Tuesday, July 06, 2010

Is the Food Network Destroying the Art of Cooking?


"Cooking is an art and patience a virtue... Careful shopping, fresh ingredients and an unhurried approach are nearly all you need. There is one more thing - love. Love for food and love for those you invite to your table. With a combination of these things you can be an artist - not perhaps in the representational style of a Dutch master, but rather more like Gauguin, the naïve, or Van Gogh, the impressionist. Plates or pictures of sunshine taste of happiness and love." Keith Floyd

The whole concept of the art of cooking being turned into a circus side show with whiny cook wanna-bees (I so hesitate to use the term "chef" in deference to all the real chefs out there) and unknown and quite frankly, unqualified judges, is just deplorable to me. 

This does not apply to Iron Chef America and a show like Bobby Flay's Throwdown both of which do offer enough light entertainment and demonstration of some unique skill and artistry for me that make them tolerable and fun to watch while trying to relax and go to sleep. 

But, new Food Network shows like Chopped are destroying the art of cooking. 

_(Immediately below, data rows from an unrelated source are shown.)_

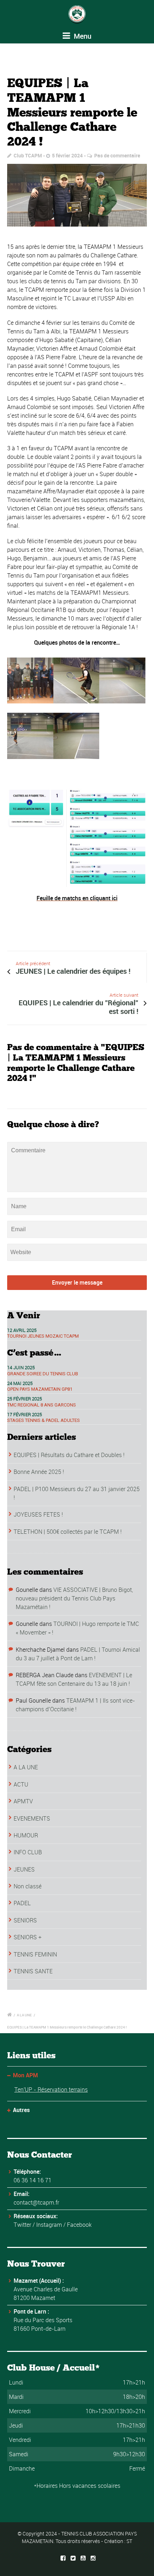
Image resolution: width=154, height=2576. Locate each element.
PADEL (22, 1903)
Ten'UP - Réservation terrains (51, 2089)
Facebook (79, 2225)
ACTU (21, 1784)
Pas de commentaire (117, 155)
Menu (81, 36)
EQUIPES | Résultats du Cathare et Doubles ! (69, 1455)
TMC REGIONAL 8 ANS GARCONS (41, 1405)
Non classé (28, 1886)
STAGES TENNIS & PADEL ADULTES (43, 1420)
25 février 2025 (24, 1398)
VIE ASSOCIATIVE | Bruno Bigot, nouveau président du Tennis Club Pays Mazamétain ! (74, 1598)
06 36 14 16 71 (33, 2180)
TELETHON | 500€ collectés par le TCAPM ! (68, 1532)
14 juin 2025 (21, 1367)
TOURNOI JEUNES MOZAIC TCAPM (43, 1336)
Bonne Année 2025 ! (39, 1472)
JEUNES (24, 1869)
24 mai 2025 (20, 1383)
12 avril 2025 (22, 1330)
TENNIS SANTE (33, 1971)
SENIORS (25, 1920)
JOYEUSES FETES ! (38, 1514)
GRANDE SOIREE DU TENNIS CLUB (42, 1373)
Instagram (49, 2225)
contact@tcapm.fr (36, 2202)
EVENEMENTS (32, 1818)
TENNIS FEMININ (35, 1954)
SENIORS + (28, 1937)
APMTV (23, 1801)
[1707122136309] (77, 195)
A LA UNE (26, 1767)
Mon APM (25, 2075)
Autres (21, 2110)
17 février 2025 (24, 1414)
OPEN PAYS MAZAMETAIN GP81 (39, 1389)
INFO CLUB (28, 1852)
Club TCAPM (28, 155)
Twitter (22, 2225)
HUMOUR (26, 1835)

And, I might add. the host, Ted Allen, formerly of the show Queer Eye, is simply terrible. I watched Queer Eye and his contribution to the show was minimal if not unnoticeable. He was transparent. And now to hire him a Food Network "hour" passing him off as some "expert" in cooking is insane. Maybe I could accept him as a judge, as is his part-time gig on Iron Chef America, but I barely can tolerate him in that role. His education is in psychology and journalism and he has experience as a freelance food critic and magazine editor. He gained exposure working in the shadow of Queer Eye's real star, Carson Cressley. I think of him as a fat-free potato chip with no taste and no character for anyone to take him seriously.


The Food Network is after ratings. Nothing else matters to them. What else in new in television. But I do not enjoy watching any show about food and cooking where their is stress, anxiety and disappointment as the primary focus of the production. That is not what cooking and eating are all about. Everything does not have to be about a competition or a car chase or vampires or tears or whatever other nonsense is presented to us as "quality" entertainment. It is not and never will be. The Food Network belittles their desired demographic with what essentially is crap television. Chopped is the perfect example of that. 


A favorite of mine, Anthony Bourdain writes in Michael Ruhlman's excellent blog at: http://ruhlman.com/ - "I actually watch Food Network now and again, more often than not drawn in by the progressive horrors on screen. I find myself riveted by its awfulness, like watching a multi-car accident in slow motion. Mesmerized at the ascent of the ready-made bobble head personalities, and the not-so-subtle shunting aside of the old school chefs, I find myself de-constructing the not-terrible shows, imagining behind the scenes struggles and frustrations, and obsessing unhealthily on the truly awful ones."

So I'm obviously not alone in my feelings toward the Food Network. Enough with the cheesy competitions of amateurs. I don't care if a cook-chef too-be will be the only African-American in his family to ever do whatever this contestant was whining about. Or the short fat and sweaty chef with the middle-class Neew Yorka accent believing he should prevail because he is older than the others and has switched careers and seems to thing he deserves some success for this efforts. Who cares? I cannot muster enough emotion for any of these people to pass them the salt let alone to consider them for some sort of prize after the old guy screwed up a plain hot dog by schmering it with too much molasses and then burning it.


So, what are these people thinking? Do "they" not realize they're taking the art of cooking right into the toilet? Is a show like Chopped supposed to be fun, or entertaining, educational perhaps, or maybe culinary reality television? Does the Food Network think it is something "we" should not take too seriously and consider it some type of light entertainment? I can't be sure. But, they've missed the mark. It accomplishes nothing. It is a waste of our time.